Eighteen-inch plinth of mud-parge

Posted on September 01, 2008 by Steve

Tony got a whiff of life in the Good Old Days before the horseless carriage, reminding me of this classic description of London in the late nineteenth century.
The Strand of those days...was the throbbing heart of the people's essential London...But the mud! [a euphemism] And the noise! And the smell! All these blemishes were [the] mark of [the] horse....

The whole of London's crowded wheeled traffic - which in parts of the City was at times dense beyond movement - was dependent on the horse lorry: wagon, bus, hansom and `growler', and coaches and carriages and private vehicles of all kinds, were appendages to horses...the characteristic aroma - for the nose recognized London with gay excitement - was of stables, which were commonly of three or four storeys with inclined ways zigzagging up the faces of them; [their] middens kept the cast-iron filigree chandeliers that glorified the reception rooms of upper- and lower- middle-class homes throughout London encrusted with dead flies, and, in late summer, veiled with living clouds of them.

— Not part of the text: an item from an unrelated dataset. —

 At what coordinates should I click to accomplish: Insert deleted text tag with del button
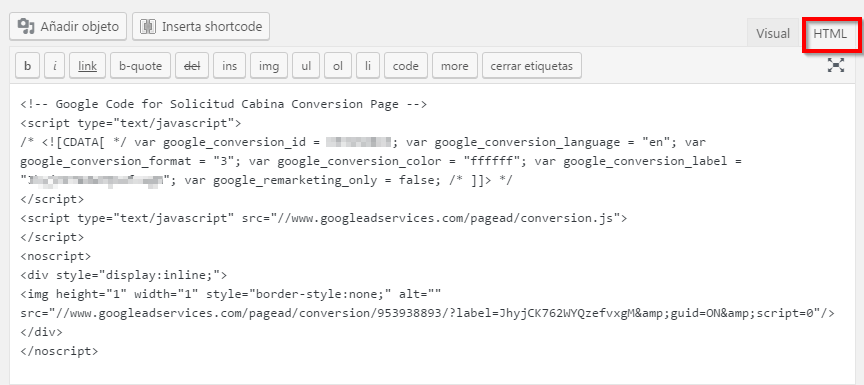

A more assertive mark of the horse was the mud that, despite the activities of a numberous corps of red- jacketed boys who dodged among wheels and hooves with pan and brush in service to iron bins at the pavement-edge, either flooded the streets with churnings of `pea soup' that at times collected in pools over-brimming the kerbs, and at others covered the road-surface as with axle grease or bran-laden dust to the distraction of the wayfarer. In the first case, the swift-moving hansom or gig would fling sheets of such soup - where not intercepted by trousers or skirts - completely across the pavement, so that the frontages of the Strand throughout its length had an eighteen-inch plinth of mud-parge thus imposed upon it. The pea-soup condition was met by wheeled `mud-carts' each attended by two ladlers clothed as for Icelandic seas in thigh boots, oilskins collared to the chin, and sou'westers sealing in the back of the neck. Splash Ho! The foot passenger now gets the mud in his eye! The axle-grease condition was met by horse-mechanized brushes and travellers in the small hours found fire-hoses washing away residues....

This description appeared in Julian Simon's The Ultimate Resource, but I haven't been able to determine the original source.